Another major contrast between the farm and the town is
the emphasis that each environment places on gender roles. In the
countryside, Jim is free to be domestic and sensitive in the company
of women. But Jim’s arrival in town forces him to recognize his
social identity as a male. In adjusting to school and his classmates,
he seems to become “quite another boy,” learning to fight, swear,
and tease the girls. The pressure to assume gendered behavior is
equally acute on Ántonia, who gradually begins to make the shift
from tomboyish farmhand to polished town girl. Lena Lingard also
changes her costume, trading in her tattered farm rags for the smarter
costumes of a dressmaker. Cather’s title for Book II is
“The Hired Girls,” which serves as a reminder of the important connection among
occupation, place, and sexuality, for both the young women and young
men. This new pressure denotes another shift in the main characters’
lives: just as Book i describes life in the
country and Book II describes life in town,
Book I describes the characters as children,
while Book II describes them as young adults.
The move to town comes with a new shift to more urban, grown-up
interests, such as the dancing that takes place in Chapter VII.
Because the farm is associated with the past and the town
with the present, Jim and Ántonia become nostalgic for their former existence
in the country. Even Lena, who is most keen on the lures of the
town life, confesses her nostalgia for her rural family life. While telling
Jim one of her wild tales of adventure, she admits to him of her
rustic family, “I get awful homesick for them, all the same.”
Although the shift from farm to town marginalizes the
landscape, the harsh climate of the Nebraska prairie continues to
dominate the flow of the narrative. Jim finds the winter a nearly unen-durable
penalty for the pleasantness of summer. When Ántonia relates the
story of a tramp who committed suicide by leaping into a thresher,
the mystery for the Harlings is not in the tramp’s choice to kill
himself but that he did so in such a lovely season as late summer. It
is as if the Harlings conceive of pleasant weather as a boon from their
often unforgiving environment not to be taken for granted.

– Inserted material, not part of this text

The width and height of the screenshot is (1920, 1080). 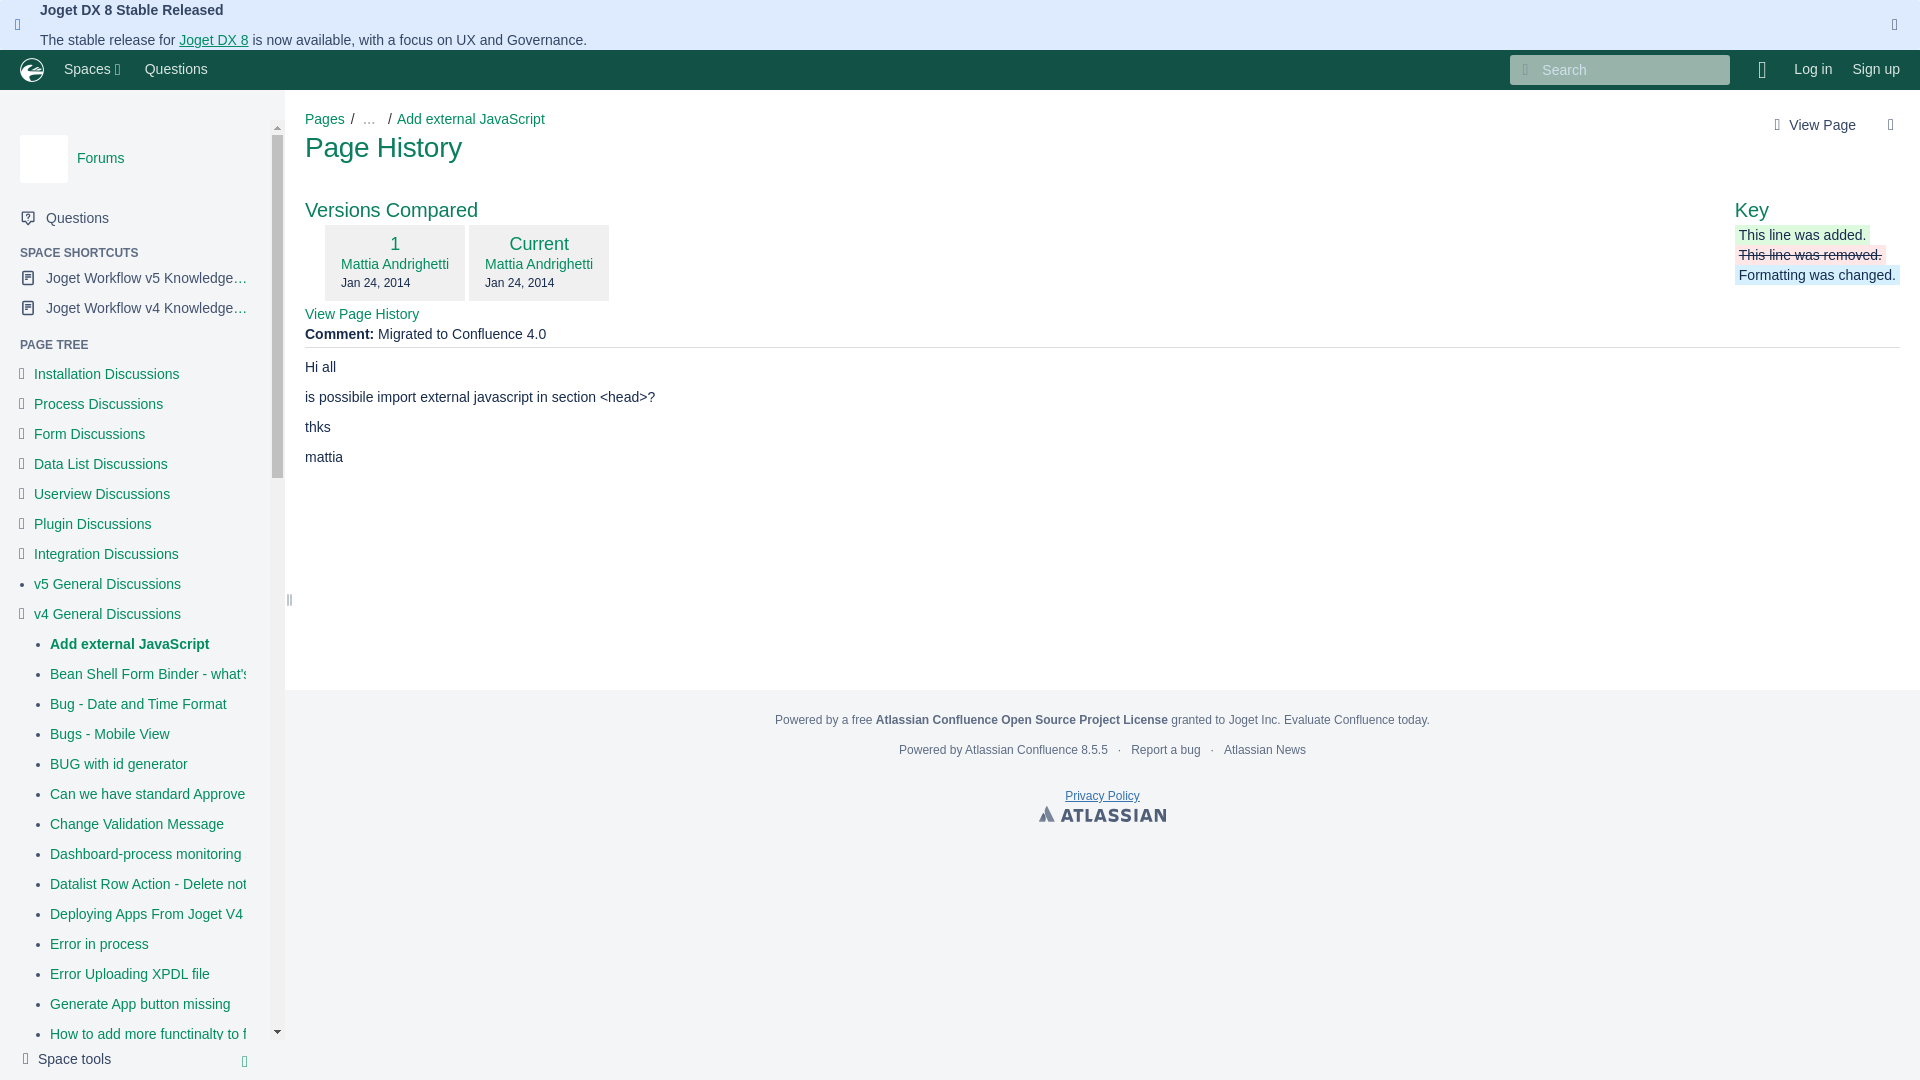 I want to click on Integration Discussions, so click(x=106, y=554).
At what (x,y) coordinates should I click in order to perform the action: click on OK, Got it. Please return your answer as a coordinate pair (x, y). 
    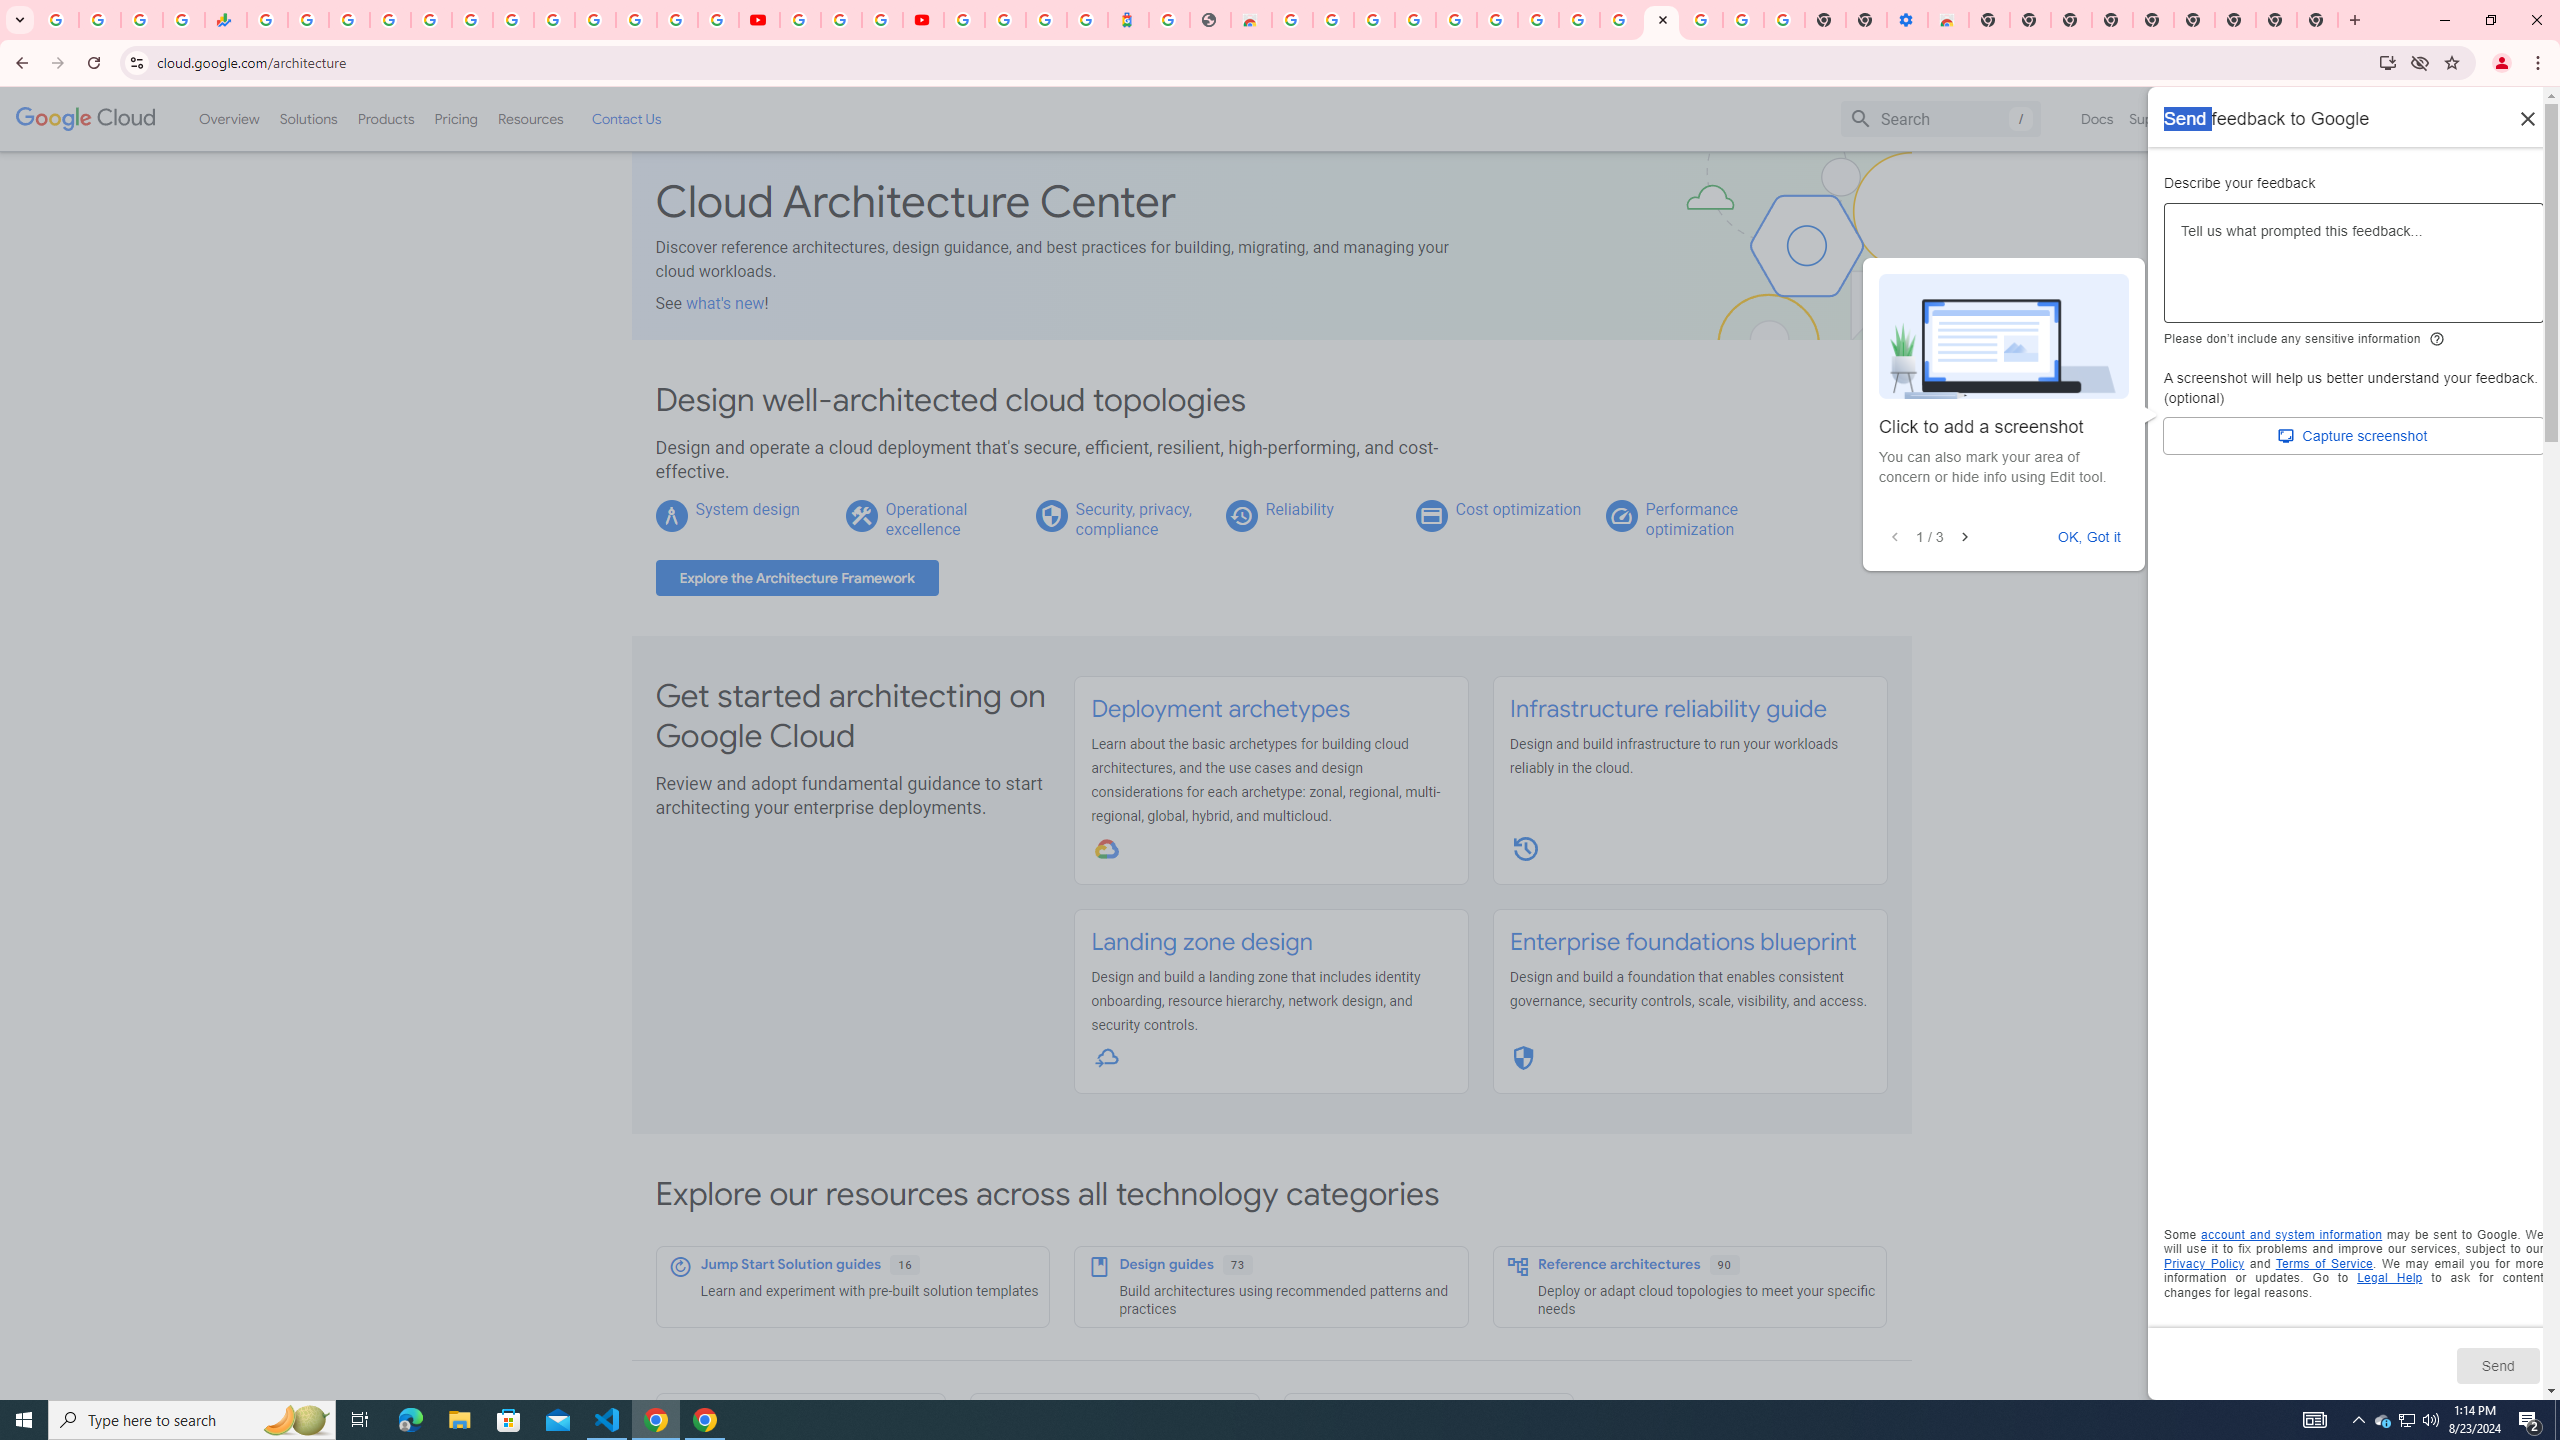
    Looking at the image, I should click on (2090, 536).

One of the few breaks in the monotony of Jim’s first long
winter in town is the visit paid to Black Hawk by Samson d’Arnault,
the itinerant black pianist. While some may take offense at the
coarse picture Cather paints of d’Arnault, it is difficult to imagine
that the insensitive nature of her characterization was intentionally
meant to wound. Although her descriptions of him at his piano—“enjoying himself
as only a Negro can” and later, playing with a gusto “full of strong,
savage blood”—may have been aimed to charm the audiences of 1918,
they are more likely to provoke outrage in a modern reader. Nevertheless,
her nostalgic and accurate portrait of part of America’s past is
of great value as a cultural document.